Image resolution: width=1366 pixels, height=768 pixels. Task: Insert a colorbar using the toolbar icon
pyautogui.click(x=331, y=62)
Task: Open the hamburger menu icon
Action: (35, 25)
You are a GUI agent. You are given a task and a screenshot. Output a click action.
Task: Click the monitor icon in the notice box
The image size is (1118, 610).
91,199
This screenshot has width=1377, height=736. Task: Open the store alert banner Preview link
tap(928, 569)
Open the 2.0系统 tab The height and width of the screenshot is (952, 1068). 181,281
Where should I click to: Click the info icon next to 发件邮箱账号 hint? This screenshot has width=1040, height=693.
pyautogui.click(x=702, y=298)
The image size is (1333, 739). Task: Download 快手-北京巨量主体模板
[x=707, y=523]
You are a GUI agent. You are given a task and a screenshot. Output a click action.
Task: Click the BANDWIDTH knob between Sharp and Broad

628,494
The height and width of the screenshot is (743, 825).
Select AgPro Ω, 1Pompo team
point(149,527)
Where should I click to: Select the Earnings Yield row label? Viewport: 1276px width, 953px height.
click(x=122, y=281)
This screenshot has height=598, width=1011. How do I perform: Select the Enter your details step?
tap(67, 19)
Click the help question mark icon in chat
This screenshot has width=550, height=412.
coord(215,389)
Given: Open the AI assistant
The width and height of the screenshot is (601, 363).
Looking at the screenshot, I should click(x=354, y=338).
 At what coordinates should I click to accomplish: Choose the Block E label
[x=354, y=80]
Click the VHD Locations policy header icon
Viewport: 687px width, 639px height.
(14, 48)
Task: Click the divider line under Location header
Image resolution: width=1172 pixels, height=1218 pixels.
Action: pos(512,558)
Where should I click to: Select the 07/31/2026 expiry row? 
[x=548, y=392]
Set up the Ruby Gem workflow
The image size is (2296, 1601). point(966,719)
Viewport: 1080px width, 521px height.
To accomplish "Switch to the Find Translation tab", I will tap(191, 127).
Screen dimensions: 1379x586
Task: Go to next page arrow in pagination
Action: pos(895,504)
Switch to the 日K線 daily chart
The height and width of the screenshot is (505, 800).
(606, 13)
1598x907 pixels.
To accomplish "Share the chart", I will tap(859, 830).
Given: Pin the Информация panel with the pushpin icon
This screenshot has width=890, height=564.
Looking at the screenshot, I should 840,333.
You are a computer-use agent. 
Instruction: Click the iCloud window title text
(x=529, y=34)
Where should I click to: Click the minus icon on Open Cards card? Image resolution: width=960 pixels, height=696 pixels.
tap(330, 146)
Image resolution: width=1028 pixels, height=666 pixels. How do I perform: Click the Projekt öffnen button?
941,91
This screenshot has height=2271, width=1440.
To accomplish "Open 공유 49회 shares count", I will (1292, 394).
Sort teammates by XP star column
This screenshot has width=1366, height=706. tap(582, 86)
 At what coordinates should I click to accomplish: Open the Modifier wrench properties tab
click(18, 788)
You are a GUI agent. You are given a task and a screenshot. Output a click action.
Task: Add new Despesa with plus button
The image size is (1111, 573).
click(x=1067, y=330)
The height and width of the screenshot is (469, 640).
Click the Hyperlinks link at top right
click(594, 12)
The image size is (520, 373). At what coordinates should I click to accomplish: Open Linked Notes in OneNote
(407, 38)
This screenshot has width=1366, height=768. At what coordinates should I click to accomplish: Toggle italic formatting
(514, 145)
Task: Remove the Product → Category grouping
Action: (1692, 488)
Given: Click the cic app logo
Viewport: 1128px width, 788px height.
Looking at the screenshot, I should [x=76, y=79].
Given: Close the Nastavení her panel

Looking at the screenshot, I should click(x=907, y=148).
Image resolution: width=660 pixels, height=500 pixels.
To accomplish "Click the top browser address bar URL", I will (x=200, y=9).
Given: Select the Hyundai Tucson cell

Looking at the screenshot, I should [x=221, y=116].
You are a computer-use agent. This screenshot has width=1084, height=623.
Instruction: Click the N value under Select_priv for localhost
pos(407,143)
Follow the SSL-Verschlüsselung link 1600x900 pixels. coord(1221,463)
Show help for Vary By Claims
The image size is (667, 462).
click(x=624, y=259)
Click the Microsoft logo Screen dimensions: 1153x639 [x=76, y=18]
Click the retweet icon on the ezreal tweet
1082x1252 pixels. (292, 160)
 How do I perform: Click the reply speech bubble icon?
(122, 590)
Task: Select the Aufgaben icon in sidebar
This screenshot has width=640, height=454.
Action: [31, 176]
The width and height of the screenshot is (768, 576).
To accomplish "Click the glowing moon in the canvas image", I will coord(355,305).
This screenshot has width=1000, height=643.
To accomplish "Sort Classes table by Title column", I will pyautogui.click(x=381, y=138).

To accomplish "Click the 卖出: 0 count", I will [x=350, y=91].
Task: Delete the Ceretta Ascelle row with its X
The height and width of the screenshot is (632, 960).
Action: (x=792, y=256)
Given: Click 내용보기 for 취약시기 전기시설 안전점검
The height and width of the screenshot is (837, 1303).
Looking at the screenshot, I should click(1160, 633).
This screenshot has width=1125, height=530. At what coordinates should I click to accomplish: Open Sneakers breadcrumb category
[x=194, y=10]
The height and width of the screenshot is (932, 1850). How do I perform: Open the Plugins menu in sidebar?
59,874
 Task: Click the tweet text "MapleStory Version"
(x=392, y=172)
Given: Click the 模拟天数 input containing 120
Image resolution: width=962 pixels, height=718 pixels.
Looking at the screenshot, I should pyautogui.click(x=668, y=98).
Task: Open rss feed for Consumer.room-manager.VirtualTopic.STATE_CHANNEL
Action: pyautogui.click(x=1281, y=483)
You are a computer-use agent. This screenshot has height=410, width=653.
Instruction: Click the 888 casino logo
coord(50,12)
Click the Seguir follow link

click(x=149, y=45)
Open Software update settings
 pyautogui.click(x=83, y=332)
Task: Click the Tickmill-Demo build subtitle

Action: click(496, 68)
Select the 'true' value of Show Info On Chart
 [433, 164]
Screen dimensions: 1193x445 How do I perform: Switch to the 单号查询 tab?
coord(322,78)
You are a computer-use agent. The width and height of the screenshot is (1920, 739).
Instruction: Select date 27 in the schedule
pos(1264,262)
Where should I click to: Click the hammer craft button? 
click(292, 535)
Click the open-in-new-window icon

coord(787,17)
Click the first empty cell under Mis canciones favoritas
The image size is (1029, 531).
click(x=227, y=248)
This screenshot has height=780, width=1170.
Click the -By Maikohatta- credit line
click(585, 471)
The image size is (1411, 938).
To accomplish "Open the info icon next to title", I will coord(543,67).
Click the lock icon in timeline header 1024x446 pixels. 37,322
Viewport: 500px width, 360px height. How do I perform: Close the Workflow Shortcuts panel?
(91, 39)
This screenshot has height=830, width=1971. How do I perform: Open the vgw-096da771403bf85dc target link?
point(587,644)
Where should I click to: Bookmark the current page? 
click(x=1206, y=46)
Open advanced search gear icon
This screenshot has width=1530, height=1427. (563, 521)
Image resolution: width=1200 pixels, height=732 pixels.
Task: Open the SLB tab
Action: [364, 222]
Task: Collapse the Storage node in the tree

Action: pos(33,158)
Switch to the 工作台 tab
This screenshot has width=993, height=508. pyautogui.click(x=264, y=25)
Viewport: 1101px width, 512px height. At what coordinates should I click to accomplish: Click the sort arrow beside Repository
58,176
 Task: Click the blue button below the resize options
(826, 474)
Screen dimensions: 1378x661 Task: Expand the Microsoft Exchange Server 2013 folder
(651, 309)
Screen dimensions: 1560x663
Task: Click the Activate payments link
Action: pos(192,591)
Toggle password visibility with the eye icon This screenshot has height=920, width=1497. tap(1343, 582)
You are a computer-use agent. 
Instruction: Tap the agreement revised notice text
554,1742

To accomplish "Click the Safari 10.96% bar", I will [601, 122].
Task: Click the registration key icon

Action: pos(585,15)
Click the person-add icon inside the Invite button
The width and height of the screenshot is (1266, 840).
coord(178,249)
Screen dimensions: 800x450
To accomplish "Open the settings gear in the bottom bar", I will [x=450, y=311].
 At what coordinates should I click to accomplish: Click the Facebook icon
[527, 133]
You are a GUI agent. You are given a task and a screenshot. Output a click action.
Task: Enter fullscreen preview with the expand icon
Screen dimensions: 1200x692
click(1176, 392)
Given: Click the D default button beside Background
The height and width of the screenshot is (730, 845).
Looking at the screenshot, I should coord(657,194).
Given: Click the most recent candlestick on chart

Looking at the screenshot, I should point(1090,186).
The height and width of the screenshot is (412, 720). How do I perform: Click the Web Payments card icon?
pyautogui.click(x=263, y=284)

#### About this exercise
Search the data above for the string "with" and copy each line that has it.

#### Exercise response
Given: Pin the Информация panel with the pushpin icon
Task: Add new Despesa with plus button
Task: Delete the Ceretta Ascelle row with its X
Toggle password visibility with the eye icon This screenshot has height=920, width=1497. tap(1343, 582)
Task: Enter fullscreen preview with the expand icon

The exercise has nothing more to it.